2 – Consider a trial period with your potential primary mentor: During this trial run, which may last several months, look for a few things: 1) How far down in the weeds is this person willing to get? Will he/she review your grants and manuscripts and provide detailed feedback? 2) How responsive is this person? Does he/she return your emails in a timely manner? Can you set up meetings regularly? These folks are busy, but they need to be willing and able to prioritize and invest in your training. You are initially a gamble for them because you’re an unknown commodity. But, if you are successful, you become a tremendous investment for them. Thus, it needs to be a two-way street. You deserve their time and mental energy. 3) How do your personalities mesh? You don’t have to be able to complete each other’s sentences, but you need to be able to clearly communicate well and have a comfortable mentoring-mentee relationship. This is obviously hard to articulate, but these things often become apparent once you start regularly interacting. If it turns out that the mentor isn’t a great fit, politely transition. Finish up your manuscript with him/her. Continue collaborating to the extent you feel you need to. But, start looking for a new primary mentor. A few months down the wrong road isn’t a huge deal but several years of poor mentorship hurts.

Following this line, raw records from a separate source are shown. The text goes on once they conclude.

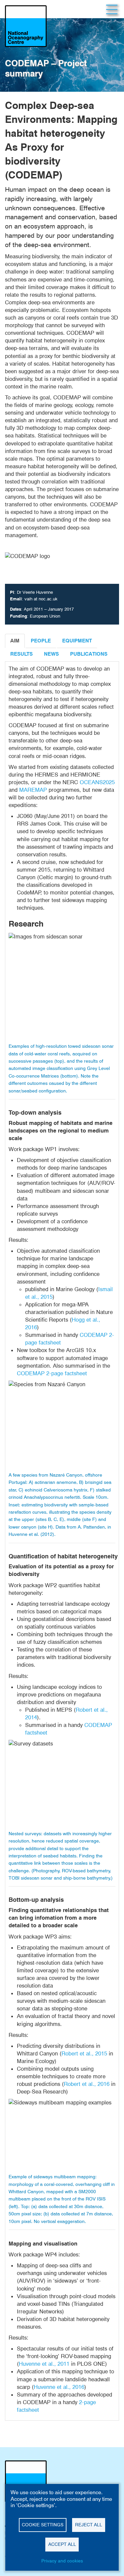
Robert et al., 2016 (86, 2084)
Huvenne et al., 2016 (59, 2387)
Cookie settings (42, 2524)
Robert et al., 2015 (84, 2053)
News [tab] (51, 654)
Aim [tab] (15, 641)
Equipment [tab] (77, 641)
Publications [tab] (88, 654)
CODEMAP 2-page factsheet (52, 1373)
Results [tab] (21, 654)
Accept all (62, 2544)
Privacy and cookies (62, 2560)
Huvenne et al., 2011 (44, 2363)
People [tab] (41, 641)
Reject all (88, 2524)
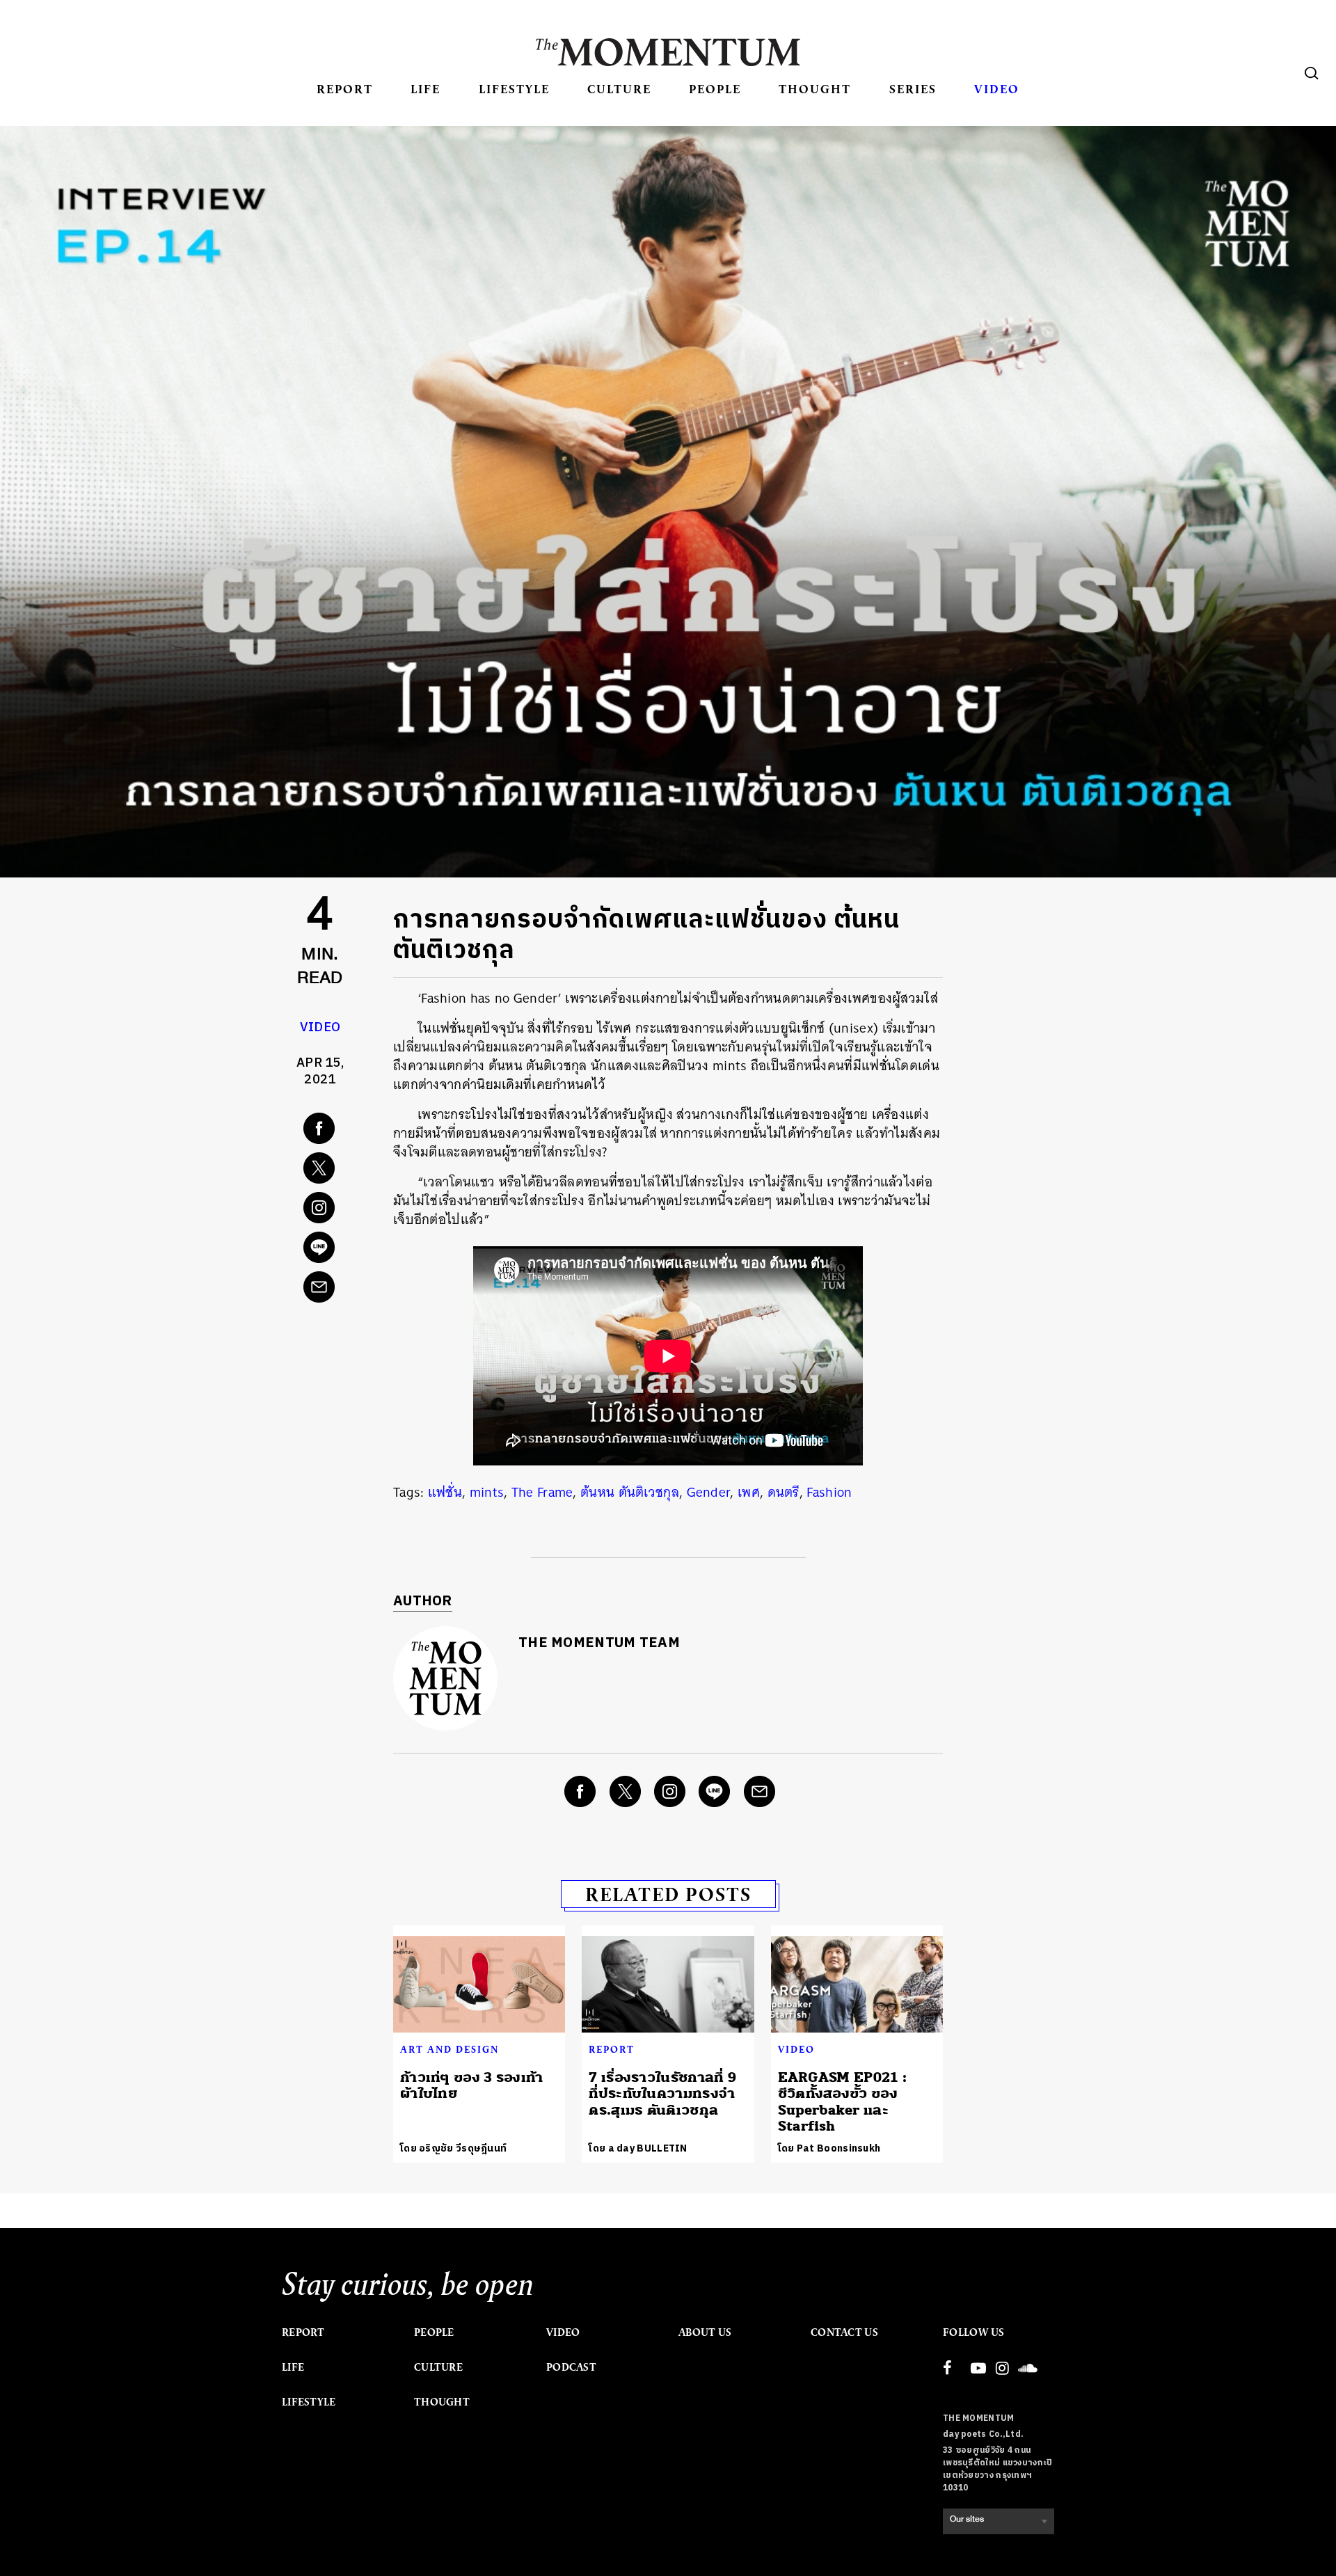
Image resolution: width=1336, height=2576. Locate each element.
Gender (709, 1492)
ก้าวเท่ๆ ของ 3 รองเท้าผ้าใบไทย (471, 2085)
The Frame (542, 1492)
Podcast (571, 2367)
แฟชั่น (445, 1492)
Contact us (844, 2332)
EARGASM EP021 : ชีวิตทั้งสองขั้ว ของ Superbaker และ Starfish (842, 2102)
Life (425, 89)
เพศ (749, 1492)
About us (704, 2332)
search (1311, 73)
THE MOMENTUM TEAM (599, 1643)
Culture (619, 89)
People (715, 89)
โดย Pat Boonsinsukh (829, 2148)
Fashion (829, 1492)
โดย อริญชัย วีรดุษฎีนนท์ (453, 2148)
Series (913, 89)
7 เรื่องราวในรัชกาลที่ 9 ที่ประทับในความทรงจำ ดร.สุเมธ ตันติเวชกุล (662, 2094)
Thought (815, 89)
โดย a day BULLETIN (638, 2148)
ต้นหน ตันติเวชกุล (629, 1492)
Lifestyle (514, 89)
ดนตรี (784, 1492)
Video (996, 89)
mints (487, 1492)
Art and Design (449, 2049)
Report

“When you come to a fork in the road, take it.”
3 – Review your primary mentor’s record of mentorship: I recently had a call with an NIH program officer who reviewed with me all of my mentors’ biosketches specifically looking for prior K-mentees and T-32 participants. Not all of the mentors on your grant need to have mentored K awardees, but your primary mentor will be considered much stronger if he or she has (ideally multiple K or CDA awardees). R-01s and Merit awards from your proposed mentor are great, but that track record of mentorship is key.
“It was impossible to get a conversation going; everybody was talking too much.”

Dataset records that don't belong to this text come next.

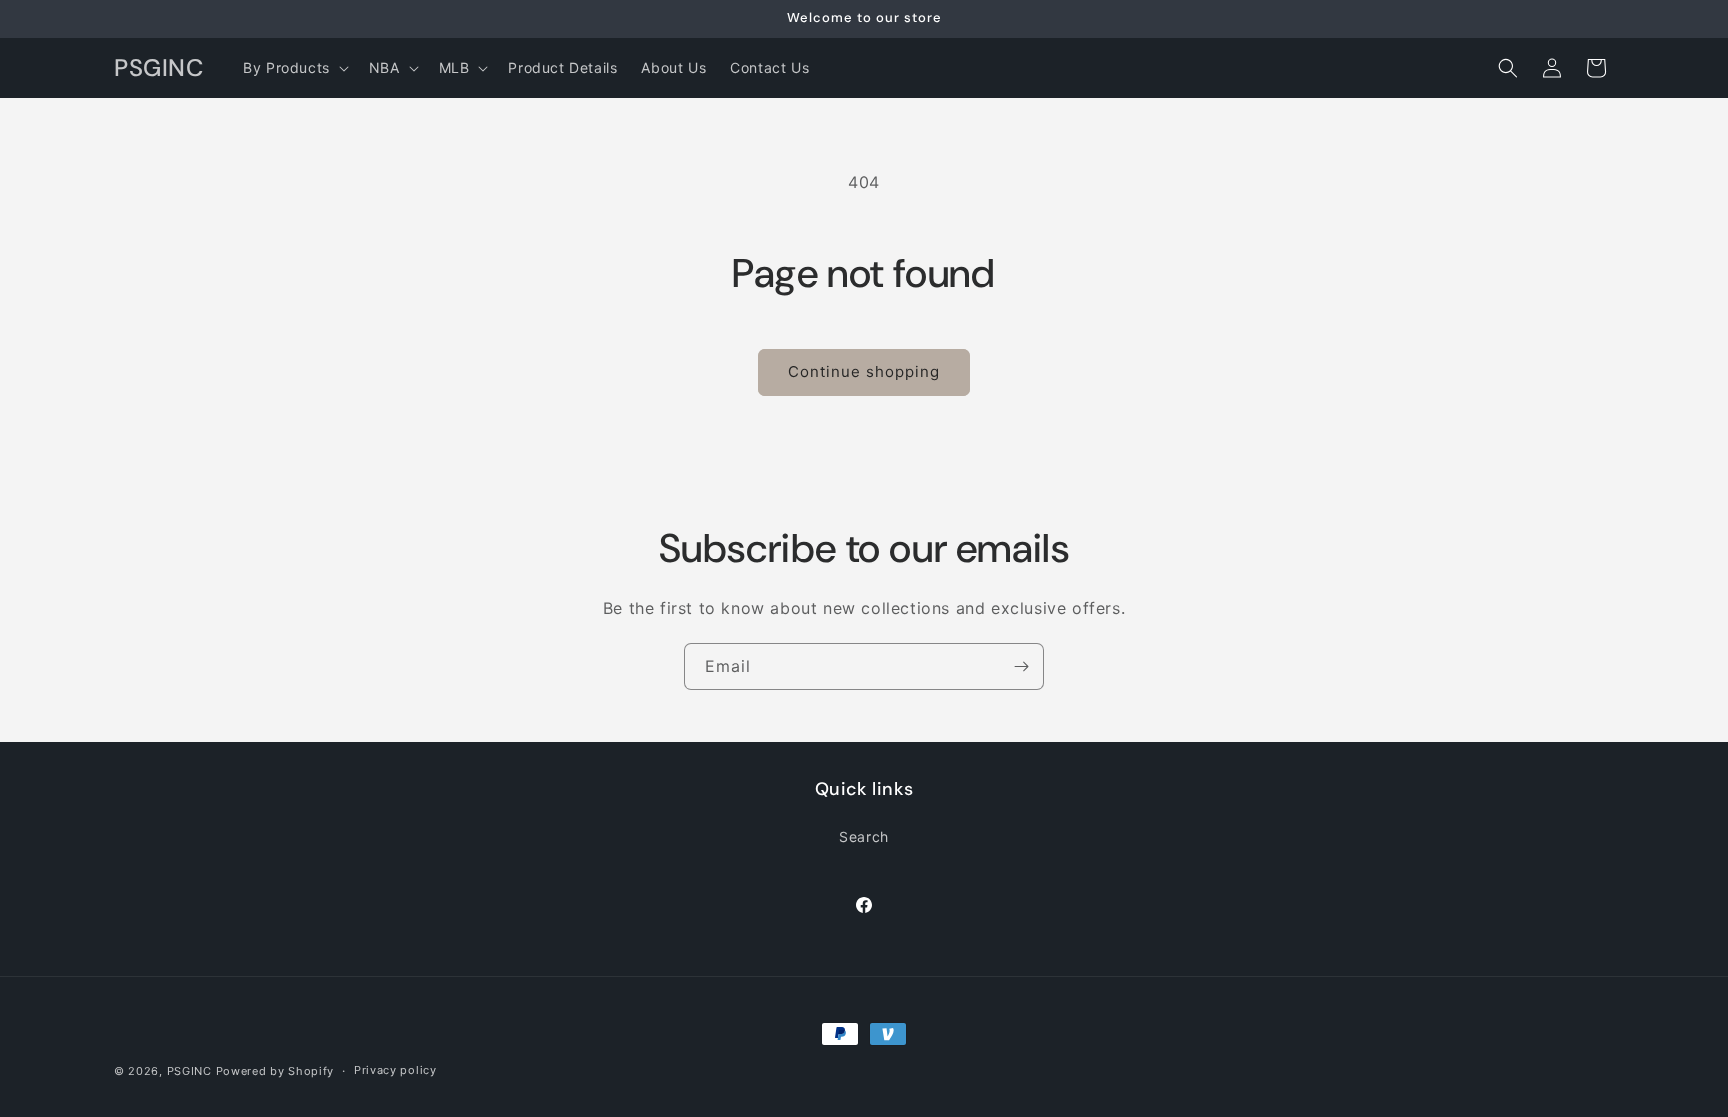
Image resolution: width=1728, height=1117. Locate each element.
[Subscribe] (1021, 666)
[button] (294, 68)
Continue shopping (864, 371)
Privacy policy (395, 1070)
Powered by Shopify (275, 1071)
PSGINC (189, 1071)
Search (864, 835)
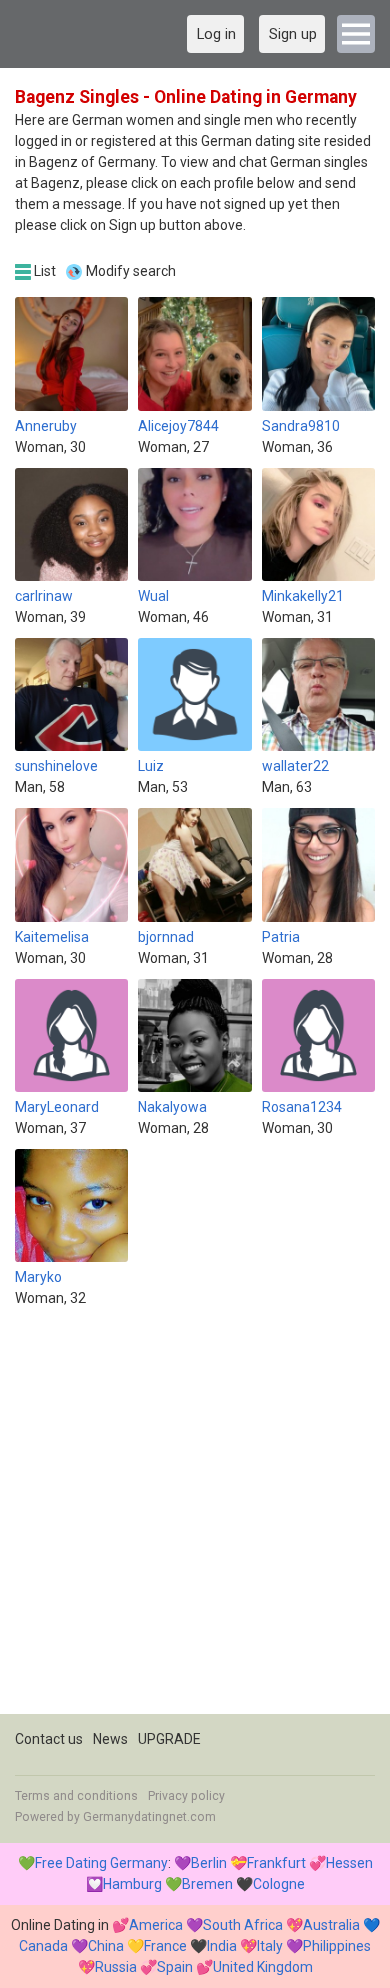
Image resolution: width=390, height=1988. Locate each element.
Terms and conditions (76, 1796)
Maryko (38, 1277)
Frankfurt (276, 1863)
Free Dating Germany (101, 1863)
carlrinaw (44, 596)
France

4 – Assemble a mentoring team: Your primary mentor probably will not be able to provide guidance in all areas. He or she may be a content expert, a methodologic expert or in a best case scenario, both. However, your grant will likely involve multiple components and you will need experts in each of these areas. If you’re a health services researcher, you may need quantitative, qualitative, decision analysis, econometric, and/or interventional experts. Basic scientists will likely need mentors with expertise in a particular scientific area or perhaps a specific experimental technique. Work with your primary mentor to find these individuals. Further, your grant and mentorship team will be significantly strengthened if one of your mentors is focused on providing general career mentoring. It is helpful if this person does not have any conflicts of interest regarding your research and clinical productivity. This person needs to be able to advocate for you if you are being asked to do things that are not in alignment with what your department leadership expects from a research standpoint.

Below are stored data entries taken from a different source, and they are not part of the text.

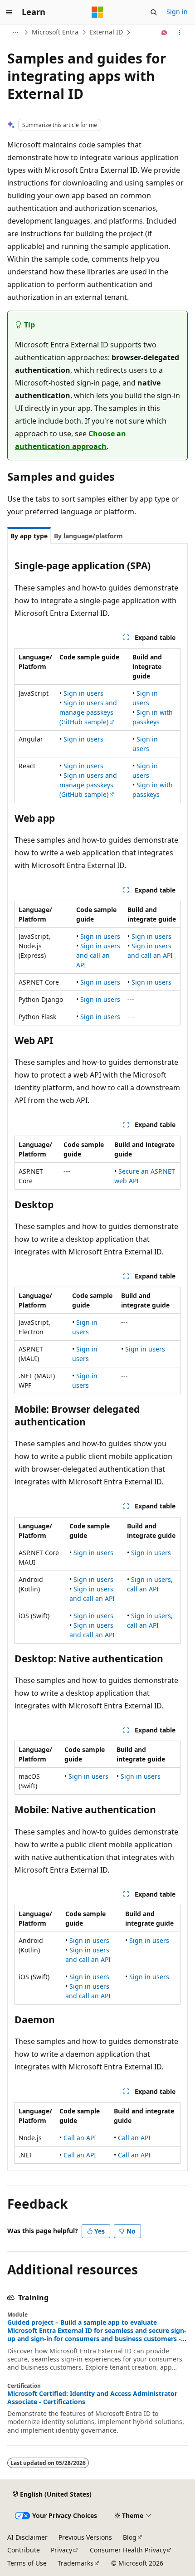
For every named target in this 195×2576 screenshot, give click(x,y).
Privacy (61, 2550)
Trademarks (75, 2563)
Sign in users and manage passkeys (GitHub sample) (88, 712)
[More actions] (180, 32)
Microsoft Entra (55, 32)
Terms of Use (27, 2563)
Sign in (177, 11)
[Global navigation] (9, 12)
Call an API (79, 2137)
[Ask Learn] (164, 32)
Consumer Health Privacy (128, 2550)
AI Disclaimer (27, 2537)
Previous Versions (85, 2537)
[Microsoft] (97, 12)
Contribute (23, 2550)
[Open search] (154, 12)
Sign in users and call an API (98, 955)
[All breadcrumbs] (15, 32)
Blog (129, 2537)
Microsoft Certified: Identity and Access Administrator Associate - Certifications (92, 2398)
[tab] (29, 535)
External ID (106, 32)
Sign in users (83, 693)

“We made way too many wrong mistakes.”
5 – Try not to get too frustrated (confession: I got frustrated at times): Be ready for some swings and misses. The relationships you establish with faculty members who may not become a mentor will be valuable. You never know where your research is going to take you. Your paths may cross in the future, and sooner than you think. This individual may not be a great primary mentor. But he or she may be a phenomenal collaborator and may even want you to serve as a co-PI on projects in the future. Don’t burn any bridges.
In summary, finding strong mentorship is key for junior faculty members to get their research careers started. Fortunately, our institutions and our professional societies, notably the AAS, are filled with surgeons who have gone through this exact thing and made it to the other side. Talk to them about it. Meet with them. Pick up the phone. Google them. Email. Text. Tweet. Do whatever it takes to obtain the insight you need to get your research career started.
“It ain’t over till it’s over.” RIP Yogi.